Monday, October 17, 2005

A Paris Bidonville

From BBC NEWS, a photo essay on a tent city established by African immigrants who were evicted from various squatted buildings in Paris. With winter approaching, the families have now accepted temporary housing in a short-stay facility where each family only has 120 square feet.

Saturday, October 15, 2005

A New Book on Caracas

It's rare to find architects who are willing to listen to and learn from squatter communities. Alfredo Brillembourg and Hubert Klumpner, two of the driving forces behind the Caracas Think Tank in Caracas, Venezuela, have spent the past six months working with squatters in the Venezuelan capital. Now they have joined with German journalist Kristin Feireiss to bring out informal city: caracas case (Prestel Art Books.)

For planners this is an important text. As Brillembourg and Klumpner write: "If one looks at the barrios at a distance--in person or in an aerial photograph--one sees sprawling, rhizome-like shapes; one searches in vain for an ordering principle." But, they assert, we can learn from the informal city. "Informal does not mean 'lacking form'. It implies, for us, something that arises from within itself and its makers, whose form has not yet been recognized, or is unfinished, but which is subject to rules and procedures potentially as specific and necessary as those that have governed official, formal city-making."

It's expensive ($60) and largely academic in tone, but informal city is enlivened with lots of photos and it makes the right argument: that squatters have made a valuable contribution to urbanism in the 21st century.

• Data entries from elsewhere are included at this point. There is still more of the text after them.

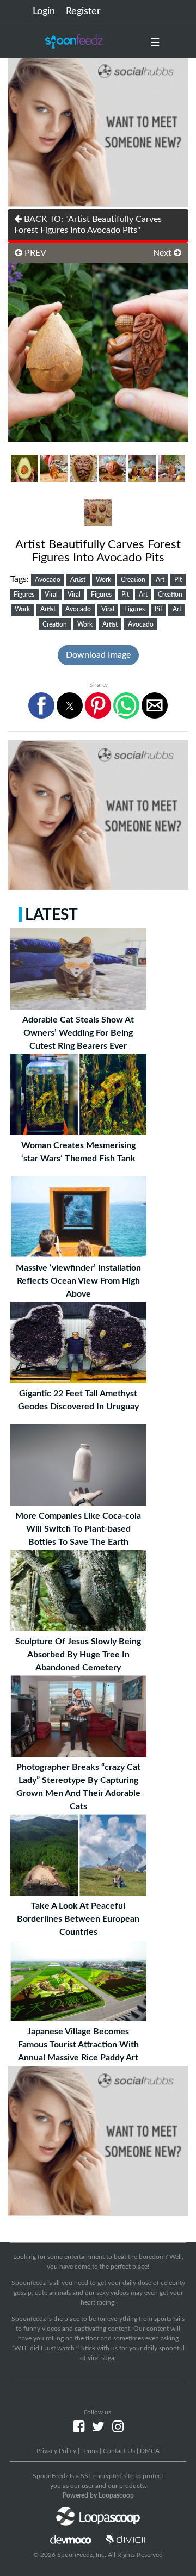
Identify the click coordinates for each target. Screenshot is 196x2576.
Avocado (47, 580)
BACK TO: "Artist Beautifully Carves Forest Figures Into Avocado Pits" (88, 224)
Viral (51, 594)
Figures (24, 594)
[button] (41, 705)
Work (103, 580)
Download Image (98, 655)
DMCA (150, 2451)
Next (163, 253)
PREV (34, 253)
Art (160, 580)
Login (44, 11)
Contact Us (119, 2451)
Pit (178, 580)
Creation (133, 580)
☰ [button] (155, 43)
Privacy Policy (56, 2451)
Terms (89, 2451)
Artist (77, 580)
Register (83, 11)
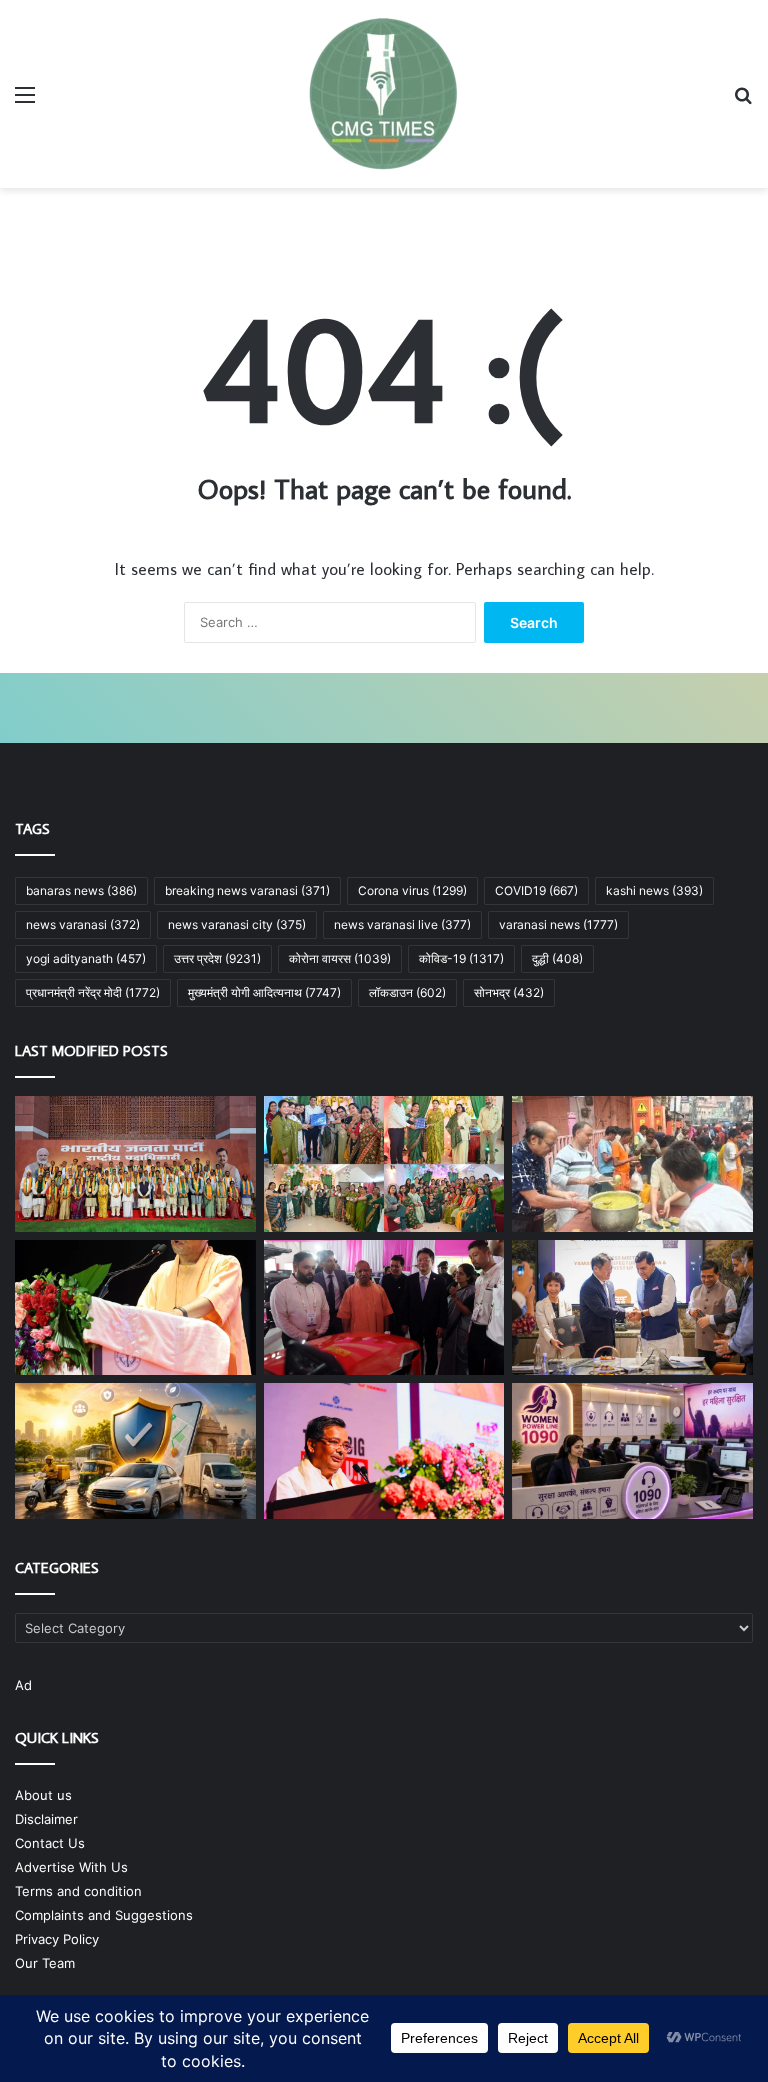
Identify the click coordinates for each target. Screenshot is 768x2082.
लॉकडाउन (407, 992)
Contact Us (50, 1843)
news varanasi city (237, 924)
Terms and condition (78, 1891)
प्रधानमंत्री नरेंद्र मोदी (93, 992)
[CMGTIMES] (384, 94)
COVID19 (536, 890)
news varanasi (83, 924)
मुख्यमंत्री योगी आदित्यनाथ (264, 992)
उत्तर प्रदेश (217, 958)
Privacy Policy (57, 1939)
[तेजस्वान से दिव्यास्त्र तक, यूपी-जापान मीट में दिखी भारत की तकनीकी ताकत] (384, 1308)
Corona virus (412, 890)
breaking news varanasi (247, 890)
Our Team (45, 1963)
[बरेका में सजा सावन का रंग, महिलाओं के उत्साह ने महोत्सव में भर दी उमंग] (384, 1164)
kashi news (654, 890)
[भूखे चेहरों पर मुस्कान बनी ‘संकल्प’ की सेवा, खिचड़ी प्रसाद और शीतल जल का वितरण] (632, 1164)
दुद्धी (557, 958)
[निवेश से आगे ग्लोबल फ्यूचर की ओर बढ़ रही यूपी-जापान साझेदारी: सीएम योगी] (135, 1308)
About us (43, 1795)
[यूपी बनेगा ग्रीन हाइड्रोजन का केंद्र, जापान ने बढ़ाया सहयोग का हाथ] (632, 1308)
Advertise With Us (71, 1867)
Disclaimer (46, 1819)
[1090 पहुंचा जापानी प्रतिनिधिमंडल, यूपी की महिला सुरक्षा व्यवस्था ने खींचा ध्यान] (632, 1451)
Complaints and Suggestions (104, 1915)
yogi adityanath (86, 958)
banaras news (81, 890)
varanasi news (558, 924)
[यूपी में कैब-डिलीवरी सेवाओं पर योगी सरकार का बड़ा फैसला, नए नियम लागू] (135, 1451)
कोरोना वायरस (340, 958)
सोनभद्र (509, 992)
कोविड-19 (461, 958)
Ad (23, 1685)
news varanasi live (402, 924)
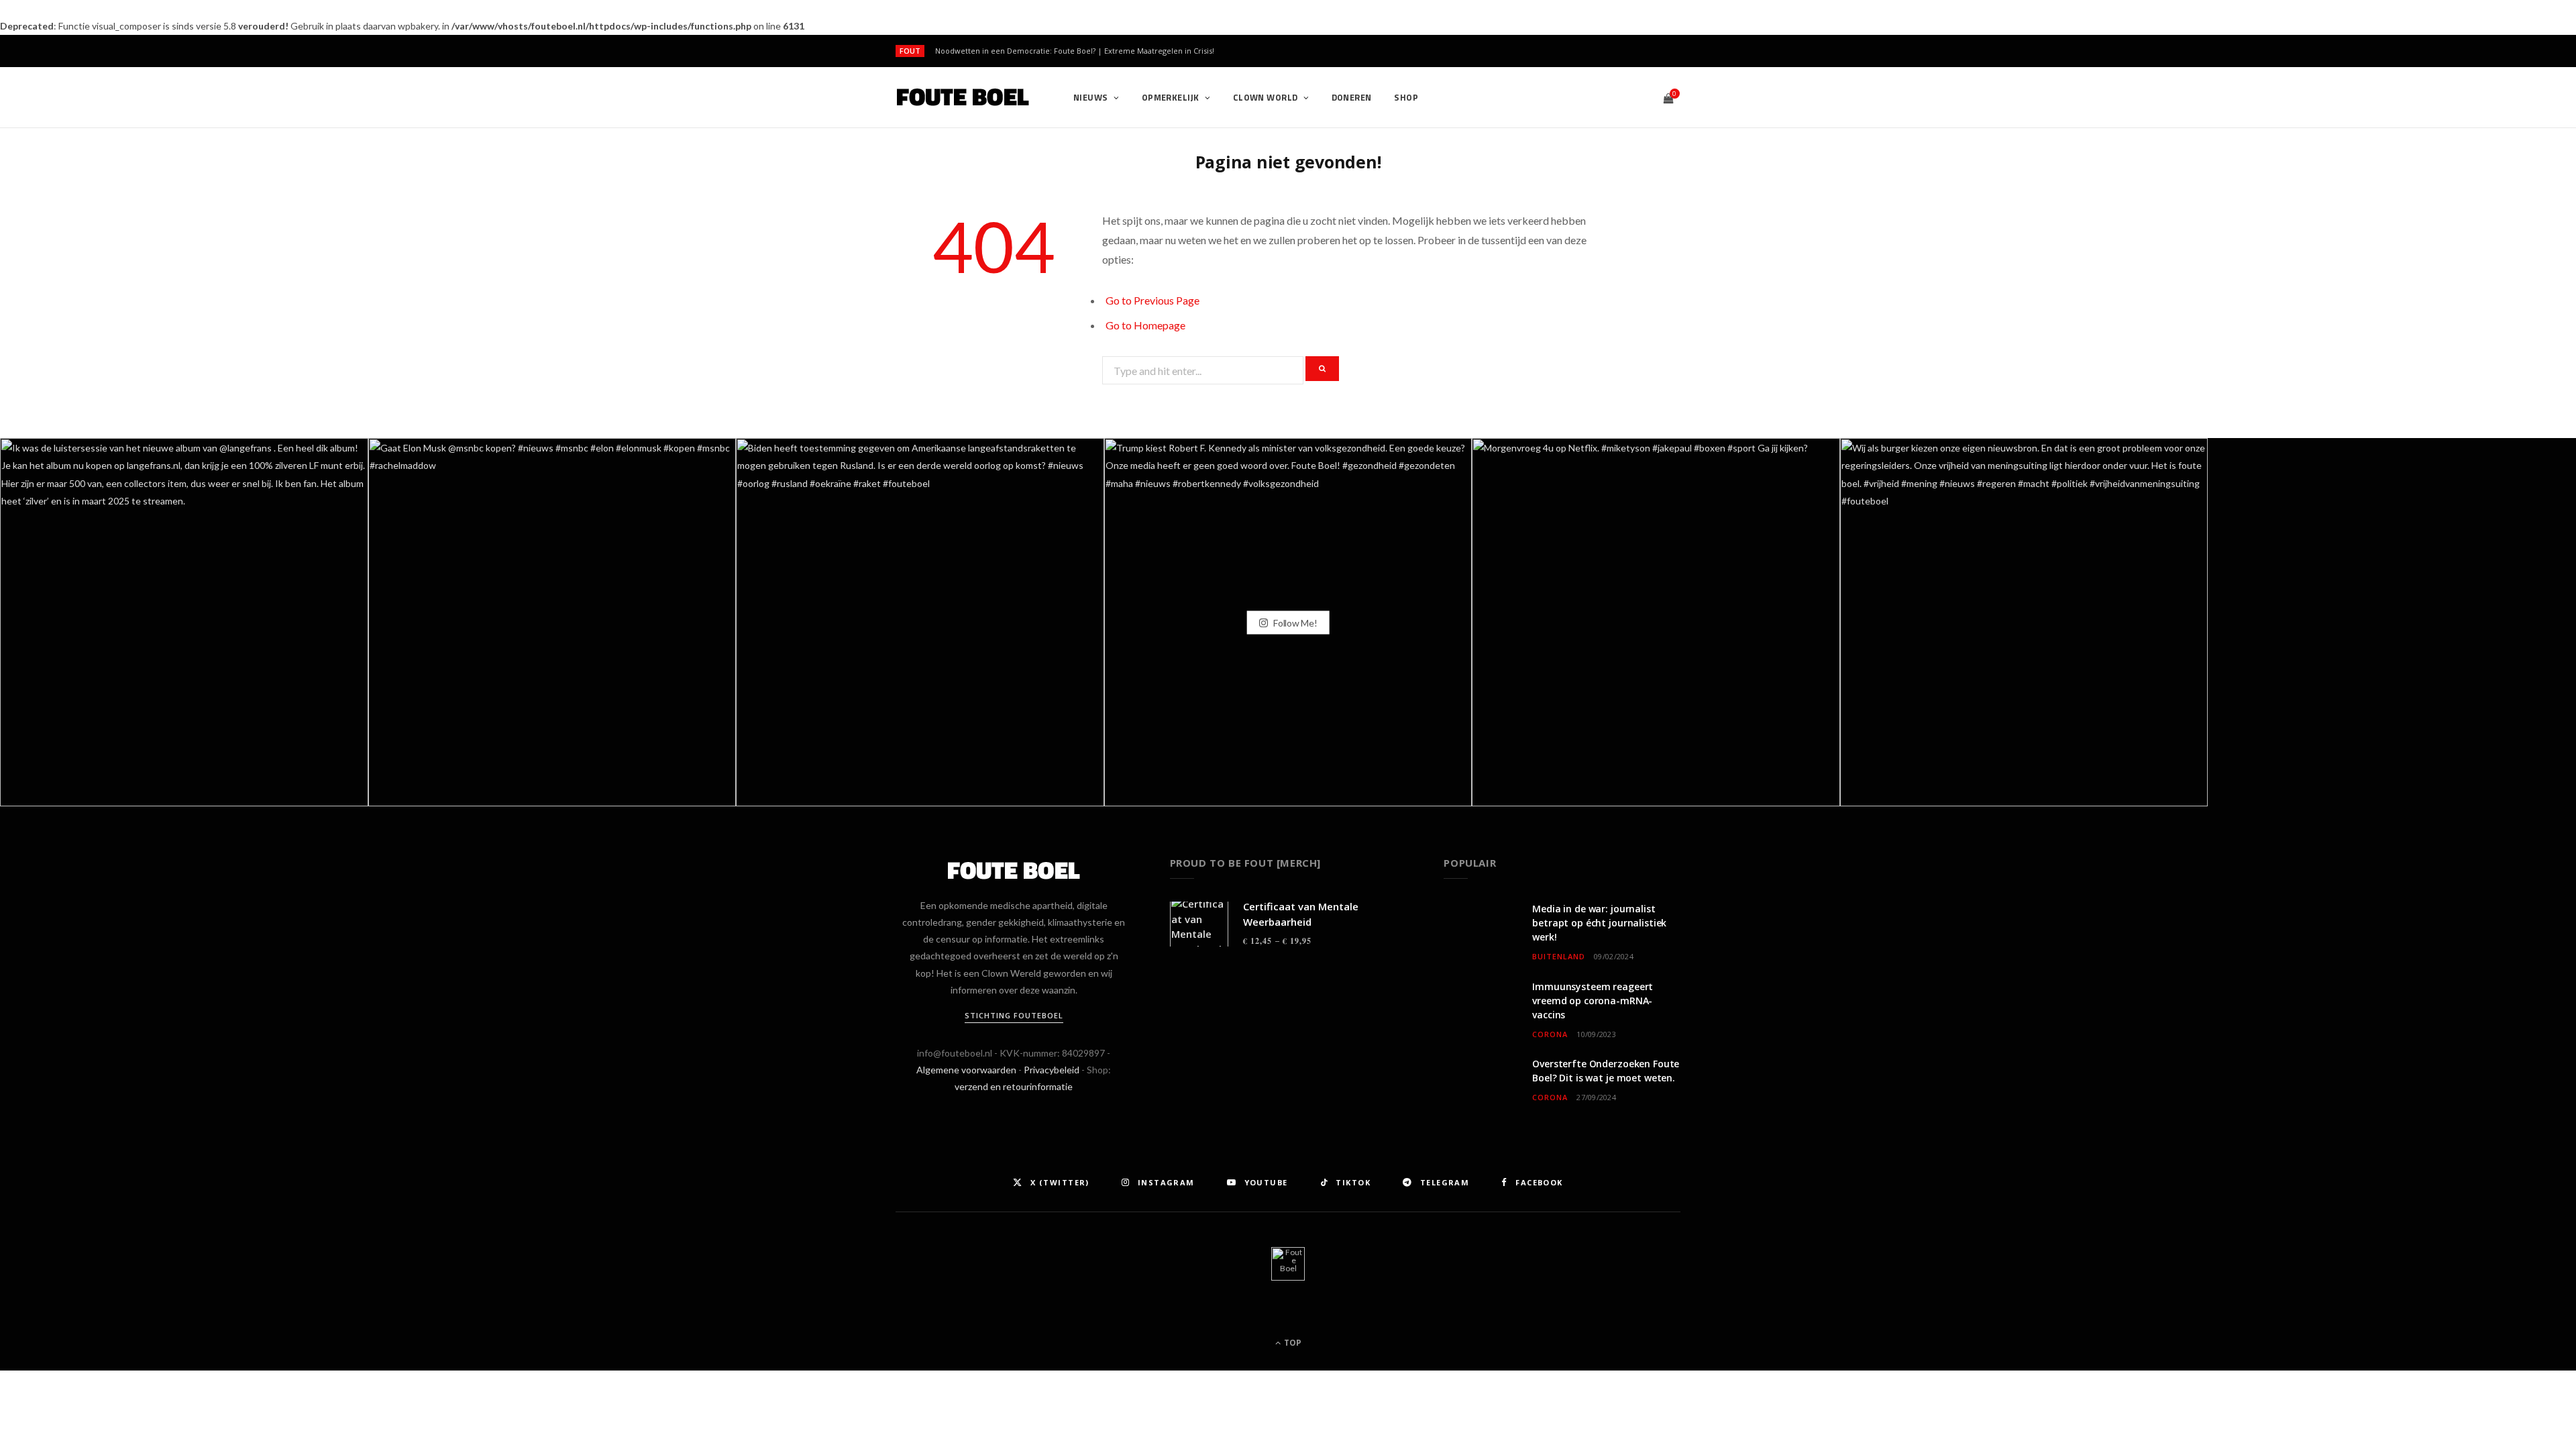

Indian architect works with squatters

Pratima Joshi runs Shelter, an NGO in Pune, India, which encourages squatters to organize. The result: they think for themselves. "Some slums wanted sanitation, others wanted water. If they were by the river bed or in difficult terrain, they opted for housing," says Joshi, an architect by training. BBC NEWS has more details.

London Squatter Gets Security

Harry Hallowes, who for 19 years has been living on London's Hampstead Heath, now has security of tenure. In a deal between a property development company and the Camden Council, Hallowes will be allowed to remain on the heath in hsi cozy 12ft by 8ft shack, plus a 90ft by 90ft back garden.
The Independent reports that the deal will also save a portion of the development site as a nature reserve.

The Japanese Get It

Yukitoshi Nagashima, a Japanese architecture student, decided to do his thesis on the architecture of the homeless. He discovered a whole world of nuance in their crude encampmants. He has now published a book: "Danboru House" (Cardboard box houses), put out last month by Poplar Publishing. And his years among the homeless resulted in a personal life change too: he's become a newspaper reporter. Asahi Shimbun reports.

Saturday, October 08, 2005

Squatter Demolitions in Sudan

The government of Khartoum embarks on regular "replanning operations" to drive squatters and refugees from the war-torn southern region out of the capital. Last December, police destroyed a squatter encampment close to the city and relocated 12,000 people to a desolate desert 55 km out of town. In August, after some families moved back, police again destroyed their homes. "This is the sixth time that my house has been destroyed since the late nineties," a woman who declined to be named told IRIN News. "I lost everything apart from some clothes." Estimates are that in the past two years, 300,000 people have been forced out of Khartoum through these violent evictions.

Thursday, October 06, 2005

A Law Professor Endorses Squatters Rights

Bernadette Atuahene, Assistant Professor at the Chicago-Kent College of Law, thinks squatters have rights. She outlines her thoughts in this brief article in the South Africa newspaper Business Day.